Go line by line through the listing below and copy those that hold "computer".

====== SUPPLIED INFORMATION ======

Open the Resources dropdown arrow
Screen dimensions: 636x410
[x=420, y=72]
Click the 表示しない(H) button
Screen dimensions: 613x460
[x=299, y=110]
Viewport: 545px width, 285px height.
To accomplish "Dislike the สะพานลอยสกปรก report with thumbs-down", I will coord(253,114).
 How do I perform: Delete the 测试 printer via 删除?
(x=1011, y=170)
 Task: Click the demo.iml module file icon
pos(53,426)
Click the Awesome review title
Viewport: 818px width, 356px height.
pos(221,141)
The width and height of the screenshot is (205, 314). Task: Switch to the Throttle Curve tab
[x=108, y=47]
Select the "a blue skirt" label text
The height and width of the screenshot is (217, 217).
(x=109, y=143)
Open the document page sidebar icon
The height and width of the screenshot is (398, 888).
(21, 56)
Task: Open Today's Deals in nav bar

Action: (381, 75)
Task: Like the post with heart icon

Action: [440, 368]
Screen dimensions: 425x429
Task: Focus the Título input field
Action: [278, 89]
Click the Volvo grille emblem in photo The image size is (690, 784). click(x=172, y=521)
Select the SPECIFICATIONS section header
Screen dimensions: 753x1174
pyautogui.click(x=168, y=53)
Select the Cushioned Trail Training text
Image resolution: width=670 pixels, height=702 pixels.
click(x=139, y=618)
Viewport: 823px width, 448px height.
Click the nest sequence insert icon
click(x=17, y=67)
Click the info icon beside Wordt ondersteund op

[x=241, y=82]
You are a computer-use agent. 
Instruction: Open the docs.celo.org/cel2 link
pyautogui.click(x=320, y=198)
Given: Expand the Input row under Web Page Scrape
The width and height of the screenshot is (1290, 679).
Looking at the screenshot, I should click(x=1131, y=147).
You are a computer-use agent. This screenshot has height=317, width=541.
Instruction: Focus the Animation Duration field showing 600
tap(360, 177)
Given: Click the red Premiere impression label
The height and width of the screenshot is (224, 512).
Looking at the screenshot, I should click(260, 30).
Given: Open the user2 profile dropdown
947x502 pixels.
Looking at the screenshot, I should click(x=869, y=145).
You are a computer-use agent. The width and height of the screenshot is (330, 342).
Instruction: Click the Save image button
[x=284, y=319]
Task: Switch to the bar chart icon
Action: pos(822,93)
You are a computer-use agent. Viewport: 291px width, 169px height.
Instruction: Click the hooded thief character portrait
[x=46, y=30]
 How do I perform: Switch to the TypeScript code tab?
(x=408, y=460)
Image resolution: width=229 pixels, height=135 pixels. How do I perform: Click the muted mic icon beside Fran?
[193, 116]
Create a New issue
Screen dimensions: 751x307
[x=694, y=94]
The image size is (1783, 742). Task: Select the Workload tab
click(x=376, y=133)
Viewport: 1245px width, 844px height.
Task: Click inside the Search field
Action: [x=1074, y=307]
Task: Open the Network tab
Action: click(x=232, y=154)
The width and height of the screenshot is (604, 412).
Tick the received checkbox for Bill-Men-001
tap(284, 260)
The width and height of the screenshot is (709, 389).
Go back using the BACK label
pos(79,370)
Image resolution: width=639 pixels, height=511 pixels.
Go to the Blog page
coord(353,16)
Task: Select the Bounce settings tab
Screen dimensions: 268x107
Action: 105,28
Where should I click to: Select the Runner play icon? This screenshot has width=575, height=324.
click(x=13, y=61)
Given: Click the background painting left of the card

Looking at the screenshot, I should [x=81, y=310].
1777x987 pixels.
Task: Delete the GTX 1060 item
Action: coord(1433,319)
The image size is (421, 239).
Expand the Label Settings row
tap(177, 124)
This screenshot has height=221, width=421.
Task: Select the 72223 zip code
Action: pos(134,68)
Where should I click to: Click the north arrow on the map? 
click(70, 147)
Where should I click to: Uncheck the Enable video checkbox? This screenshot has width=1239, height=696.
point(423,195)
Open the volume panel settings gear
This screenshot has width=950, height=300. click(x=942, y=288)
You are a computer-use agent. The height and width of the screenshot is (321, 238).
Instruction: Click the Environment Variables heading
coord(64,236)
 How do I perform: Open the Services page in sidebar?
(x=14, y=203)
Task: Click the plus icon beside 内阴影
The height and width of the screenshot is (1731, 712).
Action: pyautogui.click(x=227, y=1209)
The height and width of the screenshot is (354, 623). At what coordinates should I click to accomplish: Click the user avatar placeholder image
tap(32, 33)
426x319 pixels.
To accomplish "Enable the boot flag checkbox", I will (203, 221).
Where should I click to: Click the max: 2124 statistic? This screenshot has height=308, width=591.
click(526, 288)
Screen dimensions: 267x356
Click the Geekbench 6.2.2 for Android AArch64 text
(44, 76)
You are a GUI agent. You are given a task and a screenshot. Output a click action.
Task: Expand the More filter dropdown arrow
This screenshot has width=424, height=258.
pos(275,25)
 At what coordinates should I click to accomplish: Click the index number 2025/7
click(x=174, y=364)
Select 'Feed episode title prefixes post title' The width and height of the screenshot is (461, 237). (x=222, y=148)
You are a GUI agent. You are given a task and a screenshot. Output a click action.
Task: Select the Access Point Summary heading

======

== ANSWER FOR THIS EXERCISE ==
You are a computer-use agent. 
You are a computer-use agent. This screenshot has height=317, width=541.
You are a computer-use agent. The width and height of the screenshot is (330, 342).
You are a computer-use agent. Viewport: 291px width, 169px height.
You are a computer-use agent. The height and width of the screenshot is (321, 238).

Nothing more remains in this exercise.